A discussão sobre os trâmites do processo legislativo que se põe suscita questionamentos sobre os limites de cada Poder. Se Walter Bagehot encontrava na íntima união dos Poderes Executivo e Legislativo inglês o segredo e a característica meritória da Constituição Inglesa[1], na realidade brasileira, percebe-se cada vez mais a importância da autonomia entre eles. Uma vez iniciado o procedimento legiferante, o Legislativo assume a missão do processo e a ele cabe, dentro dos ditames legais, proceder da forma com que julgar mais conveniente.

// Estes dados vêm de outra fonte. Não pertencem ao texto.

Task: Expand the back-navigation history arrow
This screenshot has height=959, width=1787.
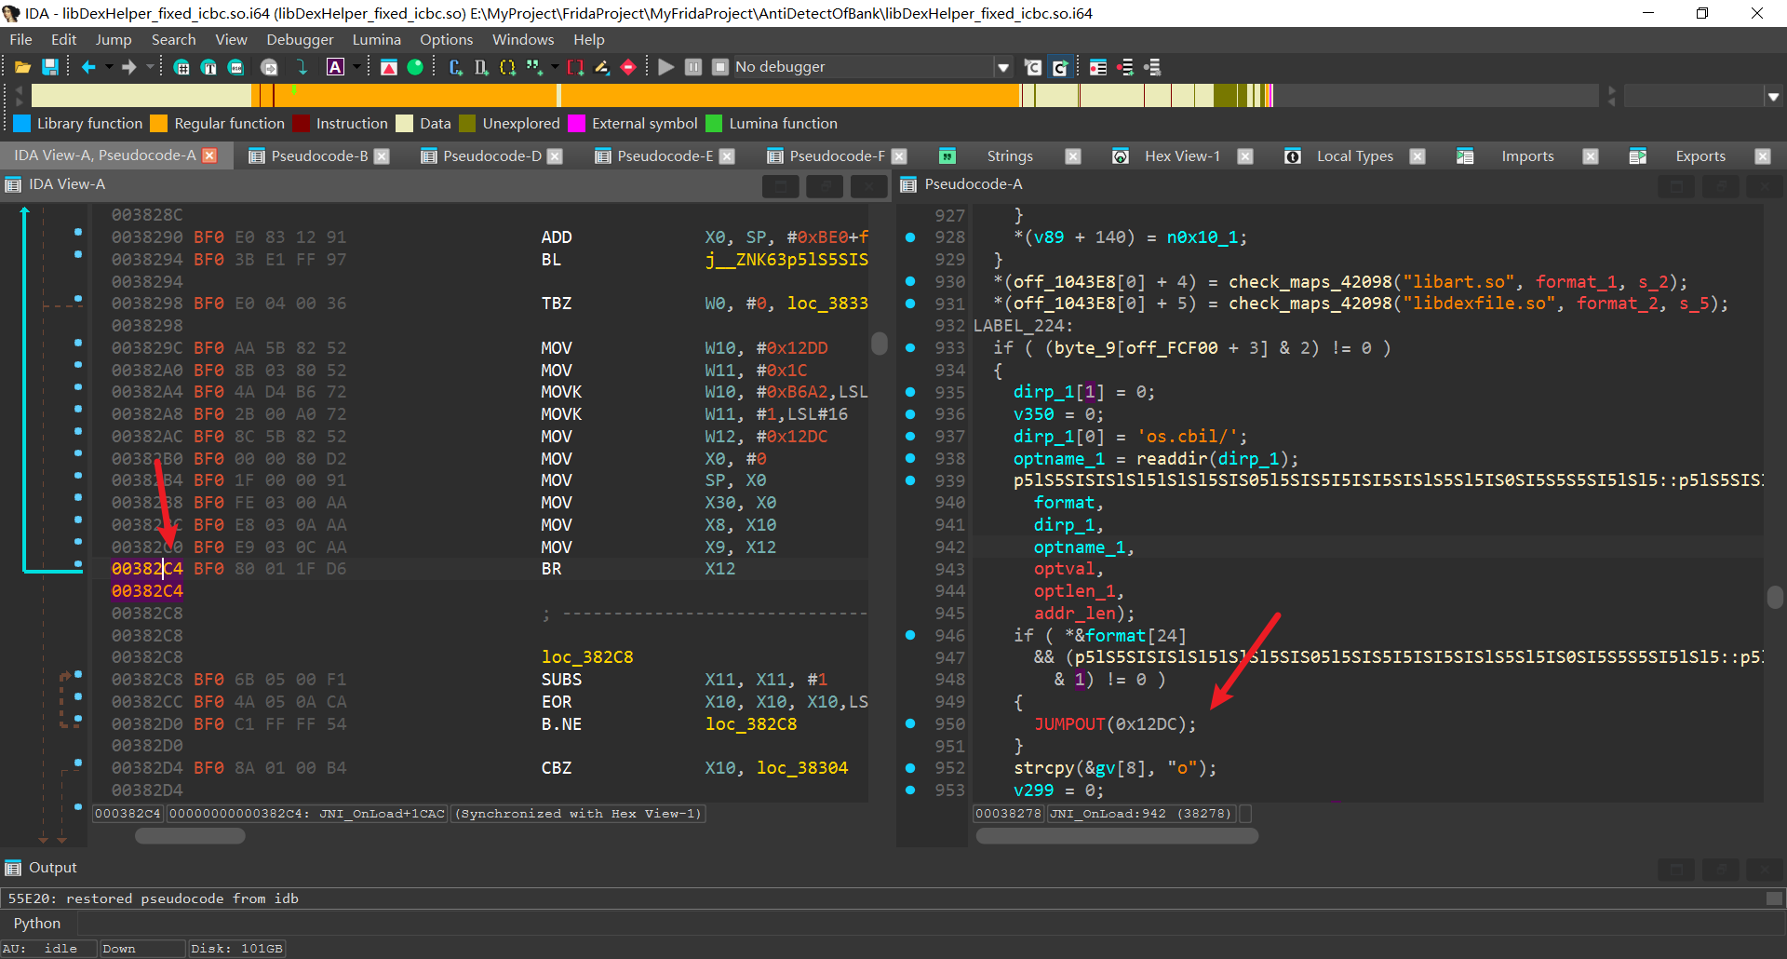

Nessa lógica, a propósito, segue o processo de tramitação das medidas provisórias. Na ADI-MC 221[2], o STF assentou que a medida provisória "não se ab-roga nem se desconstitui retroativamente por meio da retirada, do Congresso Nacional, da medida a ele submetida". Assim, o Presidente da República, posteriormente arrependido, não detém a prerrogativa de impedir a tramitação legislativa da medida provisória, mas apenas a de editar nova MP que revogue a primeira. Nesse caso, porém, a revogação dependerá da conversão, pelo Legislativo, da nova MP em lei. Tem-se, ainda, que a revogação por MP posterior é precária, na medida em que o ato não afetará relações jurídicas estabelecidas sob a vigência da medida revogada. Além disso, é certo que, se a norma revogatória impede o processo em lei da MP posterior, sua perda de eficácia faz com que o diploma revogado volte a vigorar pelo tempo restante para cumprir o prazo de conversão.

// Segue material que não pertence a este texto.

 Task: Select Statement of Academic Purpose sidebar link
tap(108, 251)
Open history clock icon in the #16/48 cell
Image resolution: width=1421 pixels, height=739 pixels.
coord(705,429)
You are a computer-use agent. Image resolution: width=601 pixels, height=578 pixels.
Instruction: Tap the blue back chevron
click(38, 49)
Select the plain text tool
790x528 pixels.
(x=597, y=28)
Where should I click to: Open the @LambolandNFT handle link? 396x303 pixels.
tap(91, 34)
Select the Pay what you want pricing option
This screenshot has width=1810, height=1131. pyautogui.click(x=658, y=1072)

Na ADI-MC 2.984, o Supremo Tribunal Federal reafirmou que "a partir de sua publicação, a medida provisória não pode ser retirada pelo presidente da República à apreciação"; que "a Medida Provisória é passível de ab-rogação mediante diploma de igual ou superior hierarquia"; e que essa revogação "apenas suspende a eficácia da norma ab-rogada, que voltará a vigorar pelo tempo que lhe reste para apreciação, caso caduque ou seja rejeitada a MP ab-rogante" [3].

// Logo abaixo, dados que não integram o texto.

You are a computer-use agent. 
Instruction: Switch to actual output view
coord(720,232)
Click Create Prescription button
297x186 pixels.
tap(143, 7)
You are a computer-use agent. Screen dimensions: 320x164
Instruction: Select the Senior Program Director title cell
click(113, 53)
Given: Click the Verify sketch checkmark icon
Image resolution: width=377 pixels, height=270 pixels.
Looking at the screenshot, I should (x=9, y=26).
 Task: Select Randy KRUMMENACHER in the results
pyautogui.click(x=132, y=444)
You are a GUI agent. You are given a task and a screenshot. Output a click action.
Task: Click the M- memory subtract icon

Em síntese, uma vez editada medida provisória, apenas o Congresso Nacional, por ação e inação, pode torna-la efetivamente sem efeitos. Por analogia, uma vez apresentado projeto de lei por iniciativa do presidente da República, cabe ao Congresso Nacional dar seguimento, ou não, ao que se propôs.

O exemplo em exame é particularmente interessante na medida em que trata de matéria de competência concorrente dos Poderes Executivo e Legislativo, de sorte que, sendo acolhido o requerimento de retirada, bastaria aos representantes do Congresso Nacional propor projeto semelhante. Ainda que não fosse esse o caso, compreendemos que, provocado a deliberar sobre projeto de lei, a decisão final sobre a retirada compete, exclusivamente, ao Congresso.

Por fim, a despeito de não haver previsão constitucional ou legal a respeito do tema, os regimentos internos das Casas Legislativas regulam o processo de apreciação do pedido de retirada. Em consonância com o que se expôs, depreende-se do regimento que “a retirada de proposição, em qualquer fase do seu andamento, será requerida pelo Autor ao Presidente da Câmara, que, tendo obtido as informações necessárias, deferirá, ou não, o pedido, com recurso para o Plenário[4]”. Como se sabe, a regra geral é no sentido de que as previsões constantes dos regimentos internos das Casas Legislativas consistem em matéria interna corporis, que não se sujeita ao controle judicial.

Conclui-se, então, que os regimentos internos da Câmara dos Deputados e ao Senado, ao assegurar ao Legislativo a prerrogativa de acolher, ou não, o pedido de retirada de projeto de lei por parte do Presidente da República, está em consonância com o princípio da separação entre os Poderes que o Estado de Direito a que o constituinte atribuiu caráter de princípio fundamental.

[1] Walter Bagehot, The English Constitution, 1867, Oxford University Press, 1928.

[2] STF, ADI 221/DF – MC, Rel. Min. Moreira Alves, DJ 22.10.1993.

[3] STF, ADI 2.984/DF – MC, Relª. Minª. Ellen Gracie, DJ 14.05.2004.

[4] RICD, art. 104. Nesse sentido, RISF, arts. 256 e 257.